We at rapidlasso have long been big fans of the biomass and biodiversity work done by Greg Asner’s group and their Carnegie Airborne Observatory. They were, in fact, the earliest “power-users” of the BLAST extension of LAStools and helped finding all the bugs when rasterizing billions of LiDAR points collected during large-scale surveys in the Amazon into Digital Elevation Models (DEMs) with blast2dem. Below a video fly-through of some of the LiDAR they collected.
A few days ago, Greg Asner together with his colleagues Joseph Mascaro, Stuart Davies, Alex Dehgan, and Sassan Saatchi published a thought-provoking article called “These are the days of lasers in the jungle” which is essentially a “call for action” to map the world’s tropical forests with a fleet of airplanes outfitted with advanced LiDAR to rapidly and to accurately assess global forest carbon stocks.
Why would anyone want to do this? In order to properly quantify actual emissions savings for REDD+ (Reduced Emissions from Deforestation and Degradation). REDD+ is a tropical forest carbon accounting program of the United Nations Framework Convention on Climate Change that aims to compensate tropical countries for reducing carbon emissions from deforestation and forest degradation that account for roughly 10 percent of global greenhouse gas emissions. The key to implement such a program is the ability to accurately and affordably estimate the actual emissions savings and a worldwide LiDAR inventory of tropical forests will accomplish just that argues the paper. This “call for action” has since been picked up by Mongabay – a site that examines emerging trends in climate, technology, and finance on conservation and development.
Interesting is the price tag that they estimate, which is a fraction of the cost of a typical Earth observation satellite mission, They claim: “Our ambitious plan can be accomplished for far less than what we have already spent on avoided deforestation. Aircraft leasing, data collection and processing costs for 30 days of flying can reasonably be limited to USD 500,000 Using this monthly sampling unit, collecting at an average of 100,000 hectares per day, a fleet of ten aircraft could do the job in four years at USD 250 million, or just 5% of pledged REDD + funding.”
The authors state “The time has come for a brute-force effort to directly assess the carbon stock for all of the world’s tropical forests by 2020” because “airborne LiDAR is uniquely suited for this role because it can be collected, standardized, reported and verified in a simple manner by both a landholder and any third party”. Should such a campaign turn out to be a viable option to implement REDD+ we hope full waveform LiDAR – not just discrete returns – will be collected.

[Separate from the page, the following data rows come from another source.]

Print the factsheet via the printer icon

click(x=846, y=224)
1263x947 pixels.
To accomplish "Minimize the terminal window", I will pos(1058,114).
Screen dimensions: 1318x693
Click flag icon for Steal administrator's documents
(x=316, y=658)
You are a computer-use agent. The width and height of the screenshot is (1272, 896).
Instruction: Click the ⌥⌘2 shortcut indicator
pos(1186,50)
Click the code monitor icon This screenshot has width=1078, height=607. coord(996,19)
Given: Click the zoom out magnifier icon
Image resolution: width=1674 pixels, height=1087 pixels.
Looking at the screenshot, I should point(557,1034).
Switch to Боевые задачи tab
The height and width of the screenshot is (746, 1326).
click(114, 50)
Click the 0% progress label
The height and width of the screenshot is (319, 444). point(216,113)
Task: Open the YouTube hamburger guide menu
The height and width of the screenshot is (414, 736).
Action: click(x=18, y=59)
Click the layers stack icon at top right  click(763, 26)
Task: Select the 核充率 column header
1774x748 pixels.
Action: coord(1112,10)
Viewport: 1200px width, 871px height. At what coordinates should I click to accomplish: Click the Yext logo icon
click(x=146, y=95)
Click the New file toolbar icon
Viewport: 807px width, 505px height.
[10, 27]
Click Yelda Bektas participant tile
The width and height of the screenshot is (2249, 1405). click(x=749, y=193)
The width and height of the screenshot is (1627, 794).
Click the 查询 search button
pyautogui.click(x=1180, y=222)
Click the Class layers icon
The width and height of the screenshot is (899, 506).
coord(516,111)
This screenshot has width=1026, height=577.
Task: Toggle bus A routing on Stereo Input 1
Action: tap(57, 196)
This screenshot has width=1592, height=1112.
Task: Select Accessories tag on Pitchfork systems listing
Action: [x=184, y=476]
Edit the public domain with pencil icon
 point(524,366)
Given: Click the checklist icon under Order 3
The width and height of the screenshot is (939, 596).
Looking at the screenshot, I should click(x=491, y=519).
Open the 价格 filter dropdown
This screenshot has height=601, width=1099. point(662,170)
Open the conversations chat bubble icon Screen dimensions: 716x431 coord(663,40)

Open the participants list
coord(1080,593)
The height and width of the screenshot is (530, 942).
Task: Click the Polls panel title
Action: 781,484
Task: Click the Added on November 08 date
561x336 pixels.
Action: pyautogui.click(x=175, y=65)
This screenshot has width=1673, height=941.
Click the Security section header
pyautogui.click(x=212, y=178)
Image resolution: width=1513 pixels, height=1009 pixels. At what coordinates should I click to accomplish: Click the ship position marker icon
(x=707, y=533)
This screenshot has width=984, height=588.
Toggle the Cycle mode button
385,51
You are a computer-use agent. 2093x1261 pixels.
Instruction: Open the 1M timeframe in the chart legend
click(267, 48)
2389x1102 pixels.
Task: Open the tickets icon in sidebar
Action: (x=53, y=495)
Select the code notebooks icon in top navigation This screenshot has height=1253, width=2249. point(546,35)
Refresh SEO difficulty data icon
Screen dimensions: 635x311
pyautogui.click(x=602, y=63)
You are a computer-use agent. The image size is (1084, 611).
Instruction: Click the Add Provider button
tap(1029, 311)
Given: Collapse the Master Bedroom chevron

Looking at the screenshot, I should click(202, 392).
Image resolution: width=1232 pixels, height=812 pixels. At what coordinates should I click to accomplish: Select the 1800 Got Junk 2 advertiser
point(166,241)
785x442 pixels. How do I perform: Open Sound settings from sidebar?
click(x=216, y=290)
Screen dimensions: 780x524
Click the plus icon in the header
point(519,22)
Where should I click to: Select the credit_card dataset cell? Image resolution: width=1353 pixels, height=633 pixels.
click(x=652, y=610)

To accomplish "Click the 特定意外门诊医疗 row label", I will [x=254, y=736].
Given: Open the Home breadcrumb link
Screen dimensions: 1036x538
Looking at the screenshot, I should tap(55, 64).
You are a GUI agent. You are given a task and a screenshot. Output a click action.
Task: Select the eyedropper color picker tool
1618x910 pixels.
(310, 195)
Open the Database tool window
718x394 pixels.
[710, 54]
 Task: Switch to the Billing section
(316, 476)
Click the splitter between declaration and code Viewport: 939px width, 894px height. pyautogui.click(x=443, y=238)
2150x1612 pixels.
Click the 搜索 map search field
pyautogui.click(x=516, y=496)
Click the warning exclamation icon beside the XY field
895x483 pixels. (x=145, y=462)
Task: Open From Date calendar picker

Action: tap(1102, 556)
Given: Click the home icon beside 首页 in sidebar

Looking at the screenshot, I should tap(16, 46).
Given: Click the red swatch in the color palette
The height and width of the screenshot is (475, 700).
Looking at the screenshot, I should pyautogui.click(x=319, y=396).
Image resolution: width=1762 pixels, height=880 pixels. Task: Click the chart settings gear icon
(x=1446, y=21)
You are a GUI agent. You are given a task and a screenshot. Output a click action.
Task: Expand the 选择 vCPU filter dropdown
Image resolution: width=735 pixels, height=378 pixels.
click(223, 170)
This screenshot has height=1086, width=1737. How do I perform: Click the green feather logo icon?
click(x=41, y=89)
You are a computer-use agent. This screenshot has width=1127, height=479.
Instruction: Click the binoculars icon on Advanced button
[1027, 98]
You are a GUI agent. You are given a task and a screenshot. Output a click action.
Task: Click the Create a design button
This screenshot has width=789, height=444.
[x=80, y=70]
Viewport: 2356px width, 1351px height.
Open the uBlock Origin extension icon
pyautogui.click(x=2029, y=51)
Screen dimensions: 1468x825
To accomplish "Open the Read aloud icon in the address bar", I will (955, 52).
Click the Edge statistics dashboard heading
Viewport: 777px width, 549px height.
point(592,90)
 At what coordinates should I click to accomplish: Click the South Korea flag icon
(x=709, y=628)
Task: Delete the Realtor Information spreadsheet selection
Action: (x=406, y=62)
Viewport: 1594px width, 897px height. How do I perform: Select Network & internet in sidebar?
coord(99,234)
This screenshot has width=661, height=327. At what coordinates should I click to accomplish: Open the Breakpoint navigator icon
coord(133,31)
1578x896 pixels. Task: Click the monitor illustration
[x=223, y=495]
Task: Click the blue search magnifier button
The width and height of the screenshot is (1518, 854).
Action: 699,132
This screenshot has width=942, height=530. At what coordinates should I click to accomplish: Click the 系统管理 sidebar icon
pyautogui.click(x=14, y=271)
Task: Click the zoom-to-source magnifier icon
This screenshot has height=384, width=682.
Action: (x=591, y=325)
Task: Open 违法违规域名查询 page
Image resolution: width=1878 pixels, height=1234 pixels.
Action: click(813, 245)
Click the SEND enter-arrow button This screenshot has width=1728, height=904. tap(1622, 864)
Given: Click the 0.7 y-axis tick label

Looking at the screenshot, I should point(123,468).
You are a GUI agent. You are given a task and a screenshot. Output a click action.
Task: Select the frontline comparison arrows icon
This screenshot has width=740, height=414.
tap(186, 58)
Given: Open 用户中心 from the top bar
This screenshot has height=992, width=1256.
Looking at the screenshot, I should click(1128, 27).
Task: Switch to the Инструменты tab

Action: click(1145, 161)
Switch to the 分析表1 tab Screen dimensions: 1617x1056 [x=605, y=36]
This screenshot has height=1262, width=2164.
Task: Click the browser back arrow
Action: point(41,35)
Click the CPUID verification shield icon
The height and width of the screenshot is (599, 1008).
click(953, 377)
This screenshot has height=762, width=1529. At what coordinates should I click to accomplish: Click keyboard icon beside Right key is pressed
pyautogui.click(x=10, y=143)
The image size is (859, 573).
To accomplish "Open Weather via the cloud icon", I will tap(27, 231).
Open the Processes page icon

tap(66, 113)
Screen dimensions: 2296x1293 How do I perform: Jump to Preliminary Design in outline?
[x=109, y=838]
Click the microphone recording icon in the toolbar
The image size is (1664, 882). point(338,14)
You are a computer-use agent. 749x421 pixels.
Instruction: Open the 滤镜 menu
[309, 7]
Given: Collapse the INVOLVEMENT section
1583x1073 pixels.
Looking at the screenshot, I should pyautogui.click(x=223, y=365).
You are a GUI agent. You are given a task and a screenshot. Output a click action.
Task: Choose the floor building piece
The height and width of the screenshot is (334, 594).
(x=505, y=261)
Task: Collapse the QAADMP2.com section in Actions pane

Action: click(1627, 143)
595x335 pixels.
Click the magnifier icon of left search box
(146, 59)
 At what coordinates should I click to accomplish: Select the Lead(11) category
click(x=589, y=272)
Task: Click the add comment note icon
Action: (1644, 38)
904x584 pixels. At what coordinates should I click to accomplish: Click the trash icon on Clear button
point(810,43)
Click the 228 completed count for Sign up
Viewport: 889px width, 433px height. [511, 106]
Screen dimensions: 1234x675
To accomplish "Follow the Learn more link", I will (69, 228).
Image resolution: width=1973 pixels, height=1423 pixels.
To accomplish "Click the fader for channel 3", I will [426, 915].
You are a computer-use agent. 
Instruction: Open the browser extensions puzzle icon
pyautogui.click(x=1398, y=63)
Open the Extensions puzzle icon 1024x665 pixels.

Waveform digitizers have become popular because they can capture the reflection of the emitted laser pulse with much more detail than a discrete return system. The intensity of the signal returning to the plane is digitized up to one billion times per second, giving a vertical resolution of one digitized amplitude each 15 centimeters. As this can capture the interactions between each laser pulse and the vegetation with much greater detail, it would seem that having full waveform instead of discrete returns will prove especially useful for biomass studies. A future blog post will talk about our own experiences of scanning tropical rainforest to produce full waveform LiDAR in PulseWaves format.
Another approach with a similar objective is being taken by NASA with their future GEDI space LiDAR. The Global Ecosystem Dynamics Investigation (GEDI) instrument will be the first to systematically probe the depths of the forests from space to reveal their 3D structure, as depicted in the artist’s concept below, and provide crucial information about the impact that trees have on the amount of carbon in the atmosphere. “One of the most poorly quantified components of the carbon cycle is the net balance between forest disturbance and regrowth”, said Ralph Dubayah, the GEDI principal investigator at the University of Maryland. “GEDI will help scientists fill in this missing piece by revealing the vertical structure of the forest, which is information we really can’t get with sufficient accuracy any other way”. The instrument will be built at NASA’s Goddard Space Flight Center in Greenbelt, Maryland. Not sure about the price tag.
Until either of these projects become reality, “enjoy” this video by Carnegie Airborne Observatory of a 3D flyover that shows rapidly expanding palm oil plantations in the Peruvian Amazon rainforest that are contributing to deforestation.